= John O'Mill =

Dutch poet

A terrible infant called Peter,
sprinkled his bed with a gheter.
His father got whoost,
took hold of a cnoost
and gave him a pack on his meter.

Johan van der Meulen (11 January 1915, Breda – 13 September 2005, Breda), better known by his pseudonym John O'Mill (a jocular translation of his given name, as if O' stands for "of the"), was a Dutch author mostly known for his wordplay and limericks, and for using a macaronic combination of Dutch and English words and sentence structures he called "Double Dutch" (itself a pun on various meanings of this phrase).
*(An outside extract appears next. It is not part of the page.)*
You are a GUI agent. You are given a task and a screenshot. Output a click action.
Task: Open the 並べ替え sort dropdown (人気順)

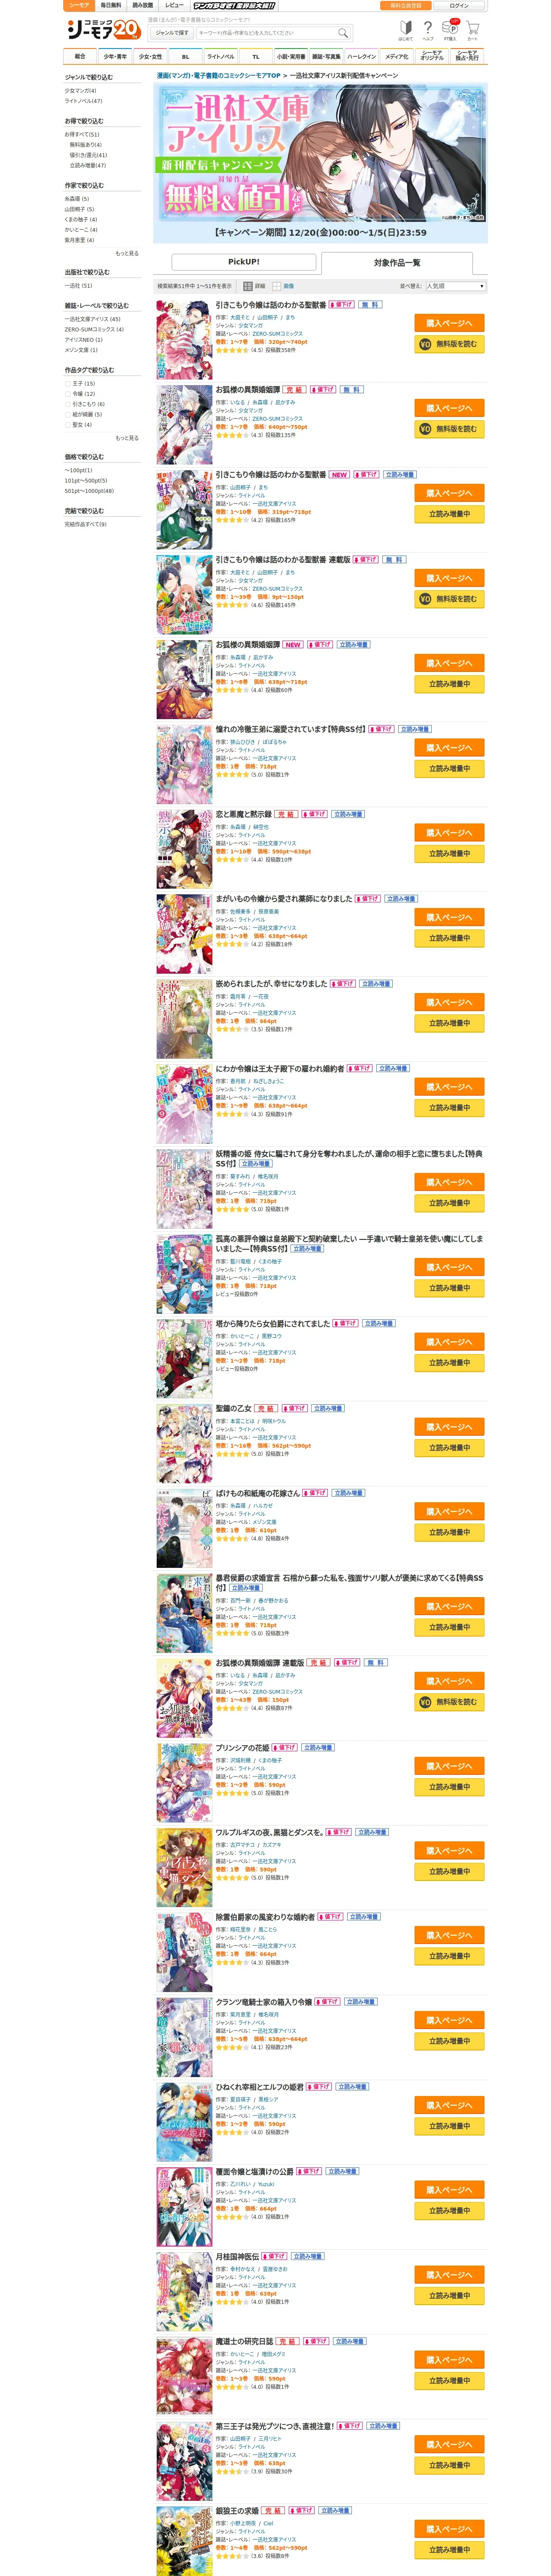coord(456,286)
Double Dutch appears English, but it cannot be fully understood without knowledge of Dutch, because it is based on the literal translation of Dutch idioms into English and the similarity in sound of certain words and expressions. O'Mill, who was until 1975 a teacher of English at the public high school "Rijks-HBS" at Breda (North Brabant), was inspired by the clumsy English used by his students.

==Books==
- Lyrical Laria (1956)
- Rollicky Rhymes (1957) in Dutch and double Dutch (D.&d.D.)
- Curious Couplets (1958) & preposterous prose (D.&d.D.)
- Tafellarijmvet (1958) (table drawer rhyming grease)
- Bonny Ballads (1959) medley of verse and worse
- Mixture (1961)
- Louter Leuter (1962) (nothing but chatter)
- Cocktail (1963)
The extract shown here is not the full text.